Let’s assume that this diagram depicts a very small star, and one unit of distance is equal to one solar radius (R, the unit of measurement for stellar radii). This star isn’t going to lose a whole lot of mass to the superwind.

But imagine if the star had a radius of, say, 300 R. Now the star’s gravity is spread over 90,000 square units of the star’s surface instead of one. Gravity is going to be a lot weaker there…and it’s going to be easier for mass to drift away.

Add to that the radiation pressure from the interior, which still burns hot and is unable to stabilize without a working pressure-temperature thermostat, and you’ve got a recipe for a superwind.

The superwind complicates the matter of stellar evolution. Astronomers would love to be able to say that stars in a certain mass range evolve in one way and those in another mass range evolve in another way, but they can’t. By the time they’ve evolved through their giant or supergiant phase, they might have lost enough mass to behave like a different class of stars.

For that reason, when modeling stellar evolution, astronomers have to take into account the beginning and ending mass of the star.

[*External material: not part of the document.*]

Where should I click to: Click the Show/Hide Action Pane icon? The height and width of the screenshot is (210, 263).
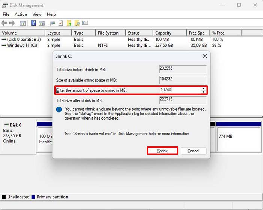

Well, now we’ve covered how stars are born, how they evolve, and how they reach their end…just about everything except what actually happens to them. And that, I will begin to cover in my next post!

2 thoughts on “How Low-Mass Stars Die

  1. Thank you. I didn’t realise until you pointed it out that Sun-like stars have an outer convective zone of hydrogen which can never be used to fuel the nuclear reactions in the core. So that’s how red giants that have exhausted their hydrogen “fuel” can puff off so much hydrogen and return it to the ISM to be recycled. Am I right?